(Records contained in a dataset)
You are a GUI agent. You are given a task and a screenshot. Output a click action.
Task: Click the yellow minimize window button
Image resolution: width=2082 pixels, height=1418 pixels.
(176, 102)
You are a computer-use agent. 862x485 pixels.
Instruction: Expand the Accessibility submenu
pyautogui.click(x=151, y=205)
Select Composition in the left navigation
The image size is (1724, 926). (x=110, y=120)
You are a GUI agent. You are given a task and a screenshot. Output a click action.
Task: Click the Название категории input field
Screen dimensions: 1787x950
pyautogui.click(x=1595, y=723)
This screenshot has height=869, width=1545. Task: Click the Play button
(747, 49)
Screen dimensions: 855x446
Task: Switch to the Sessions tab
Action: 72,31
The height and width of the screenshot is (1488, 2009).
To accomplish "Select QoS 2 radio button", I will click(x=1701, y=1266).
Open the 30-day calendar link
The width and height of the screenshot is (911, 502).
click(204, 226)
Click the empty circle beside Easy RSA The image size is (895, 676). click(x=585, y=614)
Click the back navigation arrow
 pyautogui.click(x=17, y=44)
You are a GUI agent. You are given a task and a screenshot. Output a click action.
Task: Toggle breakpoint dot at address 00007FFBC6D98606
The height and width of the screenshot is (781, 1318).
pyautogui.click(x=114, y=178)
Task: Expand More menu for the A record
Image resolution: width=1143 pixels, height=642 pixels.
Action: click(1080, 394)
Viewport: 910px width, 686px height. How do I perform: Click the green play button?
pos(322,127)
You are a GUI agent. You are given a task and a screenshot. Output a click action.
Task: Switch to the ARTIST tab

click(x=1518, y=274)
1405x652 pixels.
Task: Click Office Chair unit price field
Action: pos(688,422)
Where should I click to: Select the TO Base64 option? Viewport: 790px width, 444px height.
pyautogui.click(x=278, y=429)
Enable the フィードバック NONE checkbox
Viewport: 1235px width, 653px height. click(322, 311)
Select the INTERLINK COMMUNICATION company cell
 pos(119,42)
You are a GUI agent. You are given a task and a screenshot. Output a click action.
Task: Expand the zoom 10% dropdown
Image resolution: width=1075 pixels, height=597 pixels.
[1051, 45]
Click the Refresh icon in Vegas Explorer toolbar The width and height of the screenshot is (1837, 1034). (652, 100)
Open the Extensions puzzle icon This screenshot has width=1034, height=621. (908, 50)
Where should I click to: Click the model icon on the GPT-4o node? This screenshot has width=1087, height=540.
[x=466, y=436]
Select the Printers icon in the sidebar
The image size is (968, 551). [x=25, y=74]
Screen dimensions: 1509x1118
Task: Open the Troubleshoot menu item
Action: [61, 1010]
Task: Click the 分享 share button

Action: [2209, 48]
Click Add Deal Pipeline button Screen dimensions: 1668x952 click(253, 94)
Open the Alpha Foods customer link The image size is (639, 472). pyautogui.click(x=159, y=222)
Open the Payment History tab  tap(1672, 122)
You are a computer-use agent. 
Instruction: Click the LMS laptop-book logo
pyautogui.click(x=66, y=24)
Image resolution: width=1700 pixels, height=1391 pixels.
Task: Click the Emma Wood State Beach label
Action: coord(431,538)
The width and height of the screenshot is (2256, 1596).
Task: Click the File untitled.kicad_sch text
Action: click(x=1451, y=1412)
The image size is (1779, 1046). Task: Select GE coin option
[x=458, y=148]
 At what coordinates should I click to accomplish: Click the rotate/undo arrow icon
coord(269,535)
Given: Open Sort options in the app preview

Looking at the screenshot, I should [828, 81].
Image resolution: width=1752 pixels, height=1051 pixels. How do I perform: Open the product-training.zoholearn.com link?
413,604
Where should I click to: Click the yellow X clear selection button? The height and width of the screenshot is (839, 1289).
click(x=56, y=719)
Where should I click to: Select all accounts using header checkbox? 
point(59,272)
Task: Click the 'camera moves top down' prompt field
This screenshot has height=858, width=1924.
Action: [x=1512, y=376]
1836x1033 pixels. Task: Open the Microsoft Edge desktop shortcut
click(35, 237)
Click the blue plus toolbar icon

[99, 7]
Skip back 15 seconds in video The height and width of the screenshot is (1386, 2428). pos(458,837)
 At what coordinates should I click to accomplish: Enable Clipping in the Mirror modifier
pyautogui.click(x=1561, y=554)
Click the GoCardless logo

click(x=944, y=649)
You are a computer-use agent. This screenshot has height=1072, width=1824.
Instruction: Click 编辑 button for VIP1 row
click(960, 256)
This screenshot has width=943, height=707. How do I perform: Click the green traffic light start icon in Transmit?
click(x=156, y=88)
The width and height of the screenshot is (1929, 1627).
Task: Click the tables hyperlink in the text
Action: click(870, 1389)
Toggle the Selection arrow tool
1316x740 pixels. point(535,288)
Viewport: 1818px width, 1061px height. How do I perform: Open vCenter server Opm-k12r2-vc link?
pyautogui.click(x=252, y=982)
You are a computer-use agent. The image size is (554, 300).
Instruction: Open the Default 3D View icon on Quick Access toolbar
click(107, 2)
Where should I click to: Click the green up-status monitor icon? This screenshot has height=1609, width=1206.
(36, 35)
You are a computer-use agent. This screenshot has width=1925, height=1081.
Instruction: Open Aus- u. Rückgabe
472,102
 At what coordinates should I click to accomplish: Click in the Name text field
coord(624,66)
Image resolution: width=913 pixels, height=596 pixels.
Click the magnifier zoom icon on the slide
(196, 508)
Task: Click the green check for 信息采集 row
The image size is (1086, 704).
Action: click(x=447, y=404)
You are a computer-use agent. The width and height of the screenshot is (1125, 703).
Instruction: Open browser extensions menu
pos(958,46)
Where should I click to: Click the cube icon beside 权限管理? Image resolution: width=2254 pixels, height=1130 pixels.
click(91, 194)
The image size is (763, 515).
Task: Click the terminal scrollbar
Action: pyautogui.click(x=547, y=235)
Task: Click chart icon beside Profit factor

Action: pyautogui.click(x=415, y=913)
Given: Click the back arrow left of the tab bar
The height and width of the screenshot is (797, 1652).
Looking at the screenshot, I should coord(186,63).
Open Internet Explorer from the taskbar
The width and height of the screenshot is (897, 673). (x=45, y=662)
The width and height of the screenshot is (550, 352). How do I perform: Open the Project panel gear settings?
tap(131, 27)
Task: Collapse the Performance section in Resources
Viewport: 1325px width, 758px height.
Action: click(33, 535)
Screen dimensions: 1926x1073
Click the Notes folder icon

**Exercise brief**
Show all lines from the data above in which the word "computer" appears.

**Result of the exercise**
You are a computer-use agent. 862x485 pixels.
You are a computer-use agent. 
You are a computer-use agent. This screenshot has height=1072, width=1824.
You are a computer-use agent. The image size is (554, 300).
You are a computer-use agent. This screenshot has width=1925, height=1081.
You are a computer-use agent. The width and height of the screenshot is (1125, 703).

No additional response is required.